野菜の美味しい料理法を学ぶ~ゆず、たけのこ、トマト~

科学的根拠を理解して、素材を活かす

料理の課題である、「野菜についての知識」。

得た学びをメモ代わりにシェアしています。

ゆず

ゆず特有の香りは、柑橘類に含まれるリモネン、リナロールに加え、6-ノネナールとユズノンというのが正体。

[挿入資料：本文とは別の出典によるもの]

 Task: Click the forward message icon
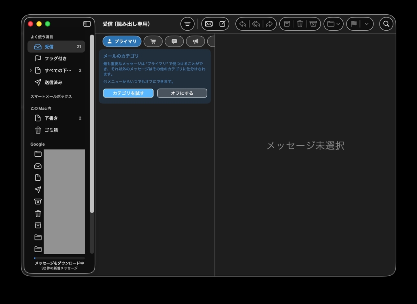[269, 24]
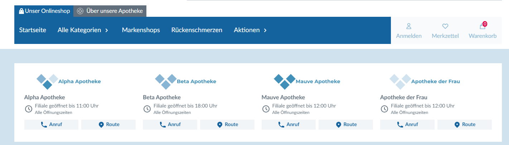This screenshot has width=509, height=145.
Task: Get Route to Mauve Apotheke
Action: [x=346, y=125]
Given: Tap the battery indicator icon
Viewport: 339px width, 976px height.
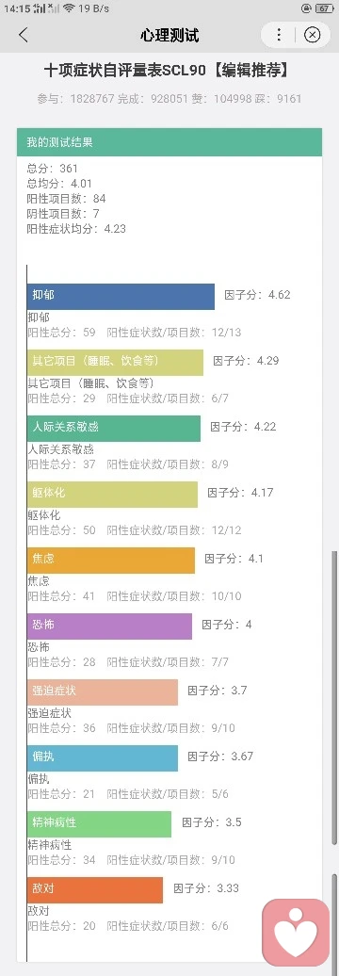Looking at the screenshot, I should tap(324, 8).
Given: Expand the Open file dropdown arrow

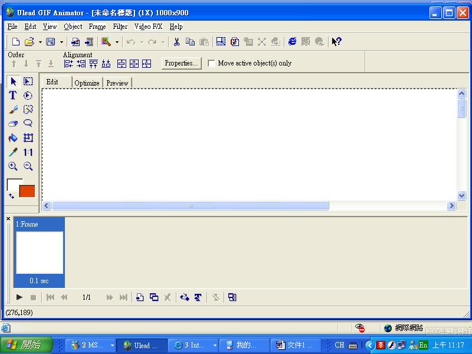Looking at the screenshot, I should [40, 42].
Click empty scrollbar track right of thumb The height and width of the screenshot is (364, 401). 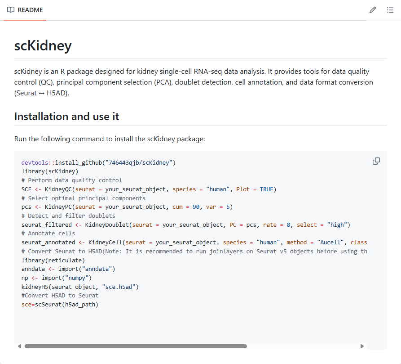pos(303,346)
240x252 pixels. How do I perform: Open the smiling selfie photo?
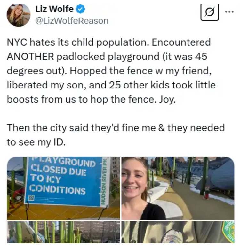coord(178,188)
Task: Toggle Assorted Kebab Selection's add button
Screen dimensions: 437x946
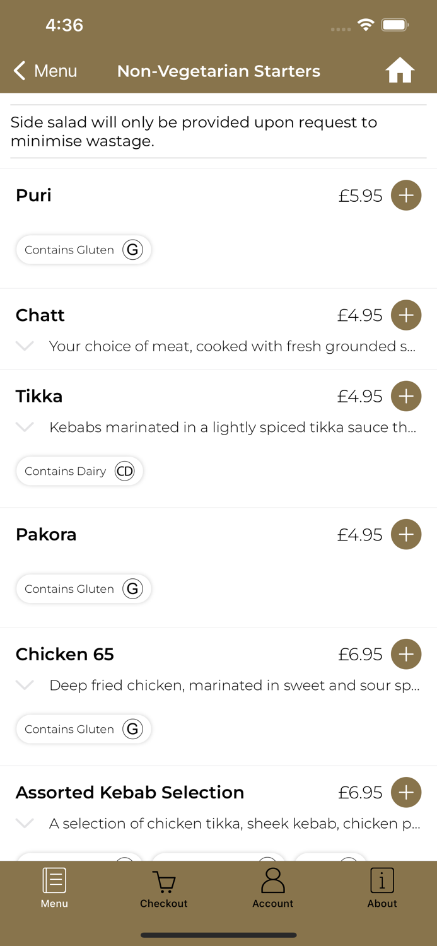Action: (406, 792)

この成分は、アルコールや油に溶解するが水には溶けない

苦み成分は、ナリンギンやへスぺリジンで、この成分は水に溶けにくく、アルコールや油に溶ける。

苦み成分は、果皮の下側の白い部分に多い。

ということは、柚子の果皮をオリーブオイルに漬けておけば、香り豊かな柚子オイルができるし、ウォッカ等に漬けておいて、香水スプレーのような容器に入れておき、料理の仕上げにシュッとやれば、柚子の香る一皿ができます。

たけのこ

水煮たけのこの香は硫黄化合物とバニリン。

甘く感じるのはそのため。

硫黄化合物は加熱したとうもろこしにもあるので、香りが似ている。

たけのこにグルタミン酸はほとんどなく、わずかに糖が含まれる。

味の特徴はえぐみ。

ホモゲンチジン酸とチロシンによる。

ホモゲンチジン酸はえぐみを感じさせる成分で、こんにゃくや里芋にも含まれる。

タケノコの場合、先端から根元にかけて、含まれる量は少なくなる。

ホモゲンチジン酸の分解方法は、100度以上で60分加熱すると、30%分解できる。

また、油と一緒に味わうことで、えぐみがマスキングされる

料理をする場合、このホモゲンチジン酸をどう扱うかが重要になる。

トマト

香は、アルデビド類とケトン類。

リコピンやカロテンから生成される香もある。

トマトに含まれる旨み成分、グルタミン酸をもっとも高めるには100度で加熱すること

60度で加熱するとグルタミン酸は減少するので、高温で一気に過熱する方が良い。

凍結濃縮

濃度の高いトマトウォーターを抽出する方法として、凍結濃縮という方法がある。

1.冷凍したトマトをピューレにする。

2.そのピューレを0度前後に置く。

すると、トマトのエキスを含んだ水溶液は凍結する温度が0度よりも下がり、凍結しないため、濃度の高いトマトウォーターが抽出されるという原理である。

フレンチや日本料理で最近、流行ってます。

今回の記事の参照元は、下記の本です。

『料理のアイデアと考え方 9人の日本料理人、12の野菜の使い方を議論する』(柴田書店)。